The Biden administration warned Iran privately over the country’s nuclear program last month, after the US and Israel detected suspicious activities by Iranian scientists “under an academic umbrella” that could be relevant to the production of weapons.
In an exclusive report Wednesday, Axios quoted three American and Israeli officials as saying their intelligence communities have been trying to ascertain if there is a change of policy by Iran's Supreme Leader Ali Khamenei, believing that he may have refrained from publicly approving the activity “to leave room for plausible deniability.”
Iran maintains that its nuclear program is peaceful, and all accusations otherwise are politically motivated. The UN nuclear watchdog, however, has repeatedly said that Iran’s enrichment program, and its stockpiling of near-weapons-grade uranium is hard to explain outside a weapons program.
The US officials speaking to Axios have expressed concern about Iran's nuclear “escalation”, while suggesting that there are no current indications of Iran undertaking the activities necessary to produce a testable nuclear device.
Last week, Iran’s president-elect Masoud Pezeshkian claimed in an open letter written in English that his country had been treated “unfairly” by the US and its western allies, accusing them of “abusing” the NPT and “fabricating” a crisis over Iran’s nuclear activity.
“The US and its Western allies not only missed a historic opportunity to reduce and manage tensions in the region and the world, but also seriously undermined the Non-Proliferation Treaty (NPT) by showing that the costs of adhering to the tenets of the non-proliferation regime could outweigh the benefits it may offer,” Pezeshkian wrote.

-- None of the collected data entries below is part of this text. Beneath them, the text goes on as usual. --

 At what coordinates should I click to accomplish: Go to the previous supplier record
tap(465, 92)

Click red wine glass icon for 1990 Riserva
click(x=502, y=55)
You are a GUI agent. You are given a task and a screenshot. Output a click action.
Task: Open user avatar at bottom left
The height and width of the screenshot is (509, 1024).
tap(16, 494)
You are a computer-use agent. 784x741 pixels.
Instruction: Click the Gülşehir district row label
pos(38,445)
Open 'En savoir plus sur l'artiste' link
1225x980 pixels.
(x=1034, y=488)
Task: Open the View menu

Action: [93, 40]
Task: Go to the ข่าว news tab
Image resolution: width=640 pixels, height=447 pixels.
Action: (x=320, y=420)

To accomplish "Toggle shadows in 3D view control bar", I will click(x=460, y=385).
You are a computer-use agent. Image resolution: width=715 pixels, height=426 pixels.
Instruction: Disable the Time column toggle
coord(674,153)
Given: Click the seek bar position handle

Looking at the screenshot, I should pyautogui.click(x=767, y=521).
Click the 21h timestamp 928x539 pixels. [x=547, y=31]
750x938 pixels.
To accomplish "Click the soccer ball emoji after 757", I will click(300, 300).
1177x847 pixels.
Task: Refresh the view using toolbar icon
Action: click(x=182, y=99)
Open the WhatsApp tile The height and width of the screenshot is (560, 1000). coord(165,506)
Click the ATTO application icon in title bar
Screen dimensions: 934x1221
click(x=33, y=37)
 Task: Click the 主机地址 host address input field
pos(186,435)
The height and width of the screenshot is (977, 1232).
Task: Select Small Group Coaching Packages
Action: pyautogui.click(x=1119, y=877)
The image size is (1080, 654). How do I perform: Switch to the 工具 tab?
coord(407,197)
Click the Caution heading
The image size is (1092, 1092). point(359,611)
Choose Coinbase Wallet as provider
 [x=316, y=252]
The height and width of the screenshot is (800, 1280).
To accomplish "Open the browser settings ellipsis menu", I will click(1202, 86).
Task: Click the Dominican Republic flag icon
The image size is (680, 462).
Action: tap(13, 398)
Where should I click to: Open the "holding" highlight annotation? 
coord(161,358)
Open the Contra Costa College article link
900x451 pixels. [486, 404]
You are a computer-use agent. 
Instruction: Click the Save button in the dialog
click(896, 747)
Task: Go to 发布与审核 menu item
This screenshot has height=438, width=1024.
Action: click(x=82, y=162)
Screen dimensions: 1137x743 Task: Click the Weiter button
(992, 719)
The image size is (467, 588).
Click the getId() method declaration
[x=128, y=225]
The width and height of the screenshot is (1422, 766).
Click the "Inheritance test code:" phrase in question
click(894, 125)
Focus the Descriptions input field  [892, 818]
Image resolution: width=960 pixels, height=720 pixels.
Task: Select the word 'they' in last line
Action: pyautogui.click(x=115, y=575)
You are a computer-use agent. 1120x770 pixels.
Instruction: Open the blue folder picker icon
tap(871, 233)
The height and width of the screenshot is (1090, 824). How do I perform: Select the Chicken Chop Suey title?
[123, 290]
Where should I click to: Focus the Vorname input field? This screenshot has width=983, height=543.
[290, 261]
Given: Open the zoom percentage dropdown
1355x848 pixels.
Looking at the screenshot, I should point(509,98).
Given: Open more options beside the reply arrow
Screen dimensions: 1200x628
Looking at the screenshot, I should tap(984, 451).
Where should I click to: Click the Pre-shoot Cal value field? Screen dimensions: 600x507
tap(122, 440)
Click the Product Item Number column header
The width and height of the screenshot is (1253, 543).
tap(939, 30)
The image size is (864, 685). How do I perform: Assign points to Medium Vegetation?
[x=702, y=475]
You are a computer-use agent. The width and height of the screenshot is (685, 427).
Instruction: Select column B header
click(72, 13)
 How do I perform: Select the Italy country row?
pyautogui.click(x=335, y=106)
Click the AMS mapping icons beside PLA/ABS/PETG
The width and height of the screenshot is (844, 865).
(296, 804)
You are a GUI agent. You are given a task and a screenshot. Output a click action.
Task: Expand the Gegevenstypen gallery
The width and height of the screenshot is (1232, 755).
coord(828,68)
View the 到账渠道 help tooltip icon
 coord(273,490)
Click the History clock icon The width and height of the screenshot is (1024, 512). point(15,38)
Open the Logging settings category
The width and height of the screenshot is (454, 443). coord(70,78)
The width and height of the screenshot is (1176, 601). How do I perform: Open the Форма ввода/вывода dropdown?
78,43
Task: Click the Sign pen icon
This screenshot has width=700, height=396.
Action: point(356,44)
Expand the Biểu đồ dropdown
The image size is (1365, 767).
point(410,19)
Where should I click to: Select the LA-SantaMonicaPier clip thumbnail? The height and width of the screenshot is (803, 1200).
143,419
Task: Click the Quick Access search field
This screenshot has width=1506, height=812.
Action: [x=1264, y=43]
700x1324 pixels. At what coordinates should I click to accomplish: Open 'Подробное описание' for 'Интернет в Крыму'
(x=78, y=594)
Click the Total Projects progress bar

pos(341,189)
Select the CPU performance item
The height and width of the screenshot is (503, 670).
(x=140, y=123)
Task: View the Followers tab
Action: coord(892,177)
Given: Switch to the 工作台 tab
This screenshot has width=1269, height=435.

Pezeshkian, elected on a ‘reformist’ ticket, is viewed by many inside and outside Iran as “powerless” when it comes to issues of foreign policy, defense and the nuclear program.
The Axios report Wednesday seems to suggest that backchannel communications have been ongoing and that the Biden administration has been trying to dissuade Iranians from further escalation of their nuclear activities.
The recent meeting of the US-Israel Strategic Consultative Group marked the first high-level discussion about Iran's nuclear program since March 2023. The assessments were aligned, according to reports, indicating no “top-down directive from Khamenei” to proceed with nuclear weapon production.
All US administrations in the past two decades have warned Iran that weaponization is a red line, and the US would consider all options to stop it.